The Social Security Administration (SSA) has recently confirmed a significant shift in the retirement policy, which could impact millions of Americans. Starting this year, the Full Retirement Age (FRA) has officially been raised to 67 for individuals born in 1960 or later. This change is a final step in a gradual adjustment process that began in 1983 when amendments to the Social Security Act set a plan to push the FRA from 65 to 67.
Up until last year, those born in 1959 had a retirement age of 66 years and 10 months.

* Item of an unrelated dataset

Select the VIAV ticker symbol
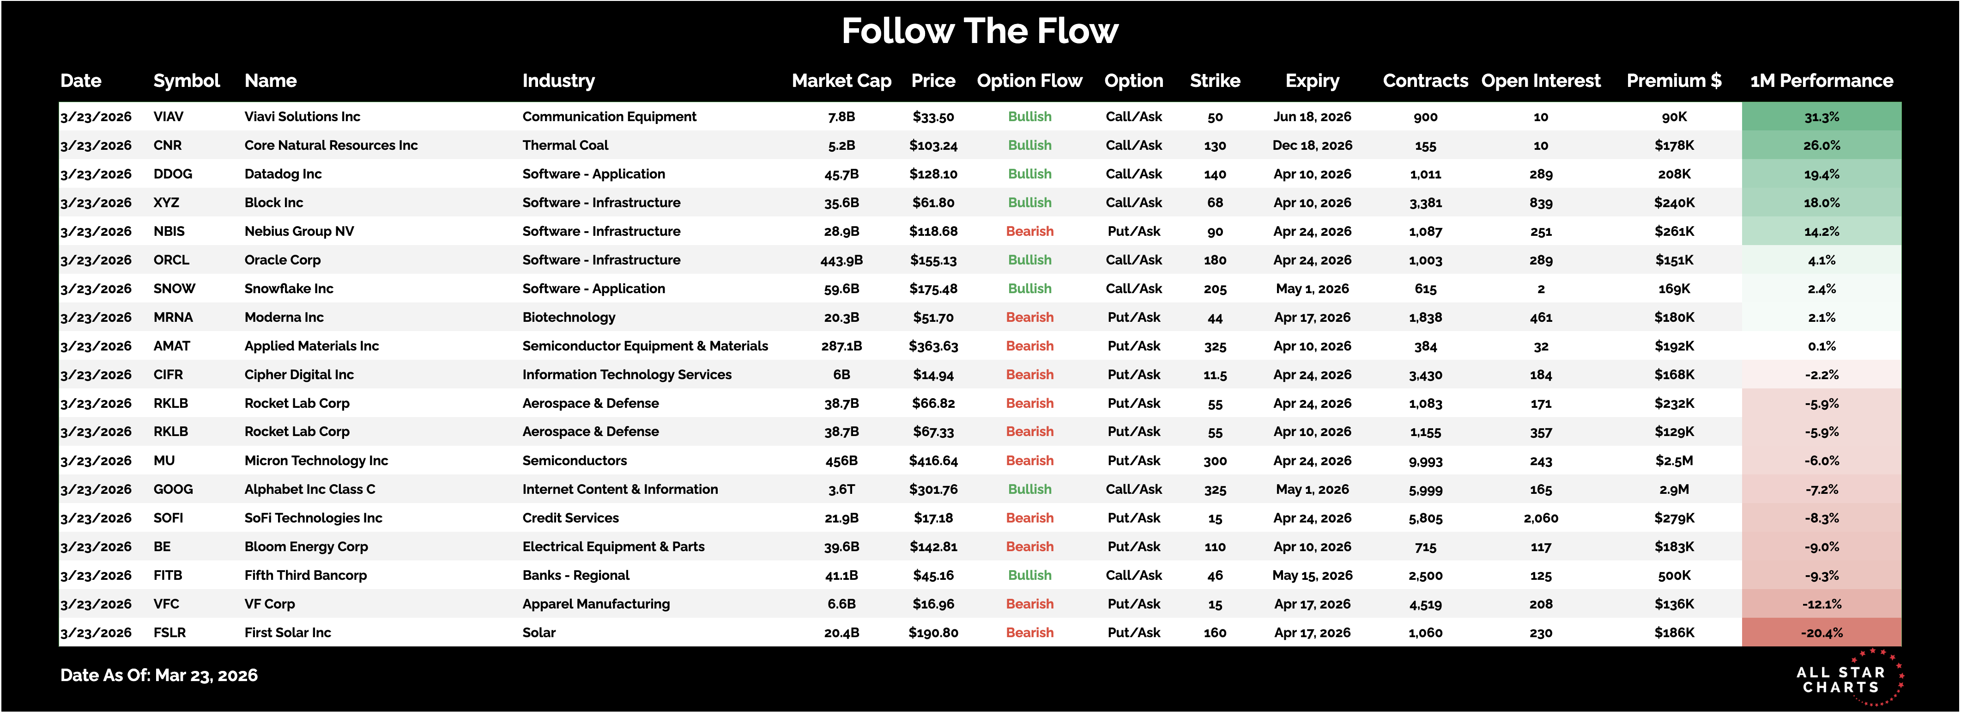1961x713 pixels. [168, 117]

But, as of 2025, anyone born in 1960 or later will have to wait until age 67 to qualify for their full Social Security retirement benefits.
It’s worth noting that more than 70 million Americans currently receive Social Security benefits, and the SSA estimates that around 10,000 people reach retirement age every single day. This change will affect around 3 million people who are in their early 60s and are preparing for retirement in 2025.
Can You Claim Early Benefits?
Despite this shift, early retirement is still an option, but it comes at a price. You can begin claiming benefits at age 62, but doing so means you’ll receive a reduced monthly payment for the rest of your life. Specifically, for those whose FRA is now 67, retiring at 62 will result in a 30% permanent reduction in monthly benefits. That’s a pretty big chunk compared to individuals born before 1960.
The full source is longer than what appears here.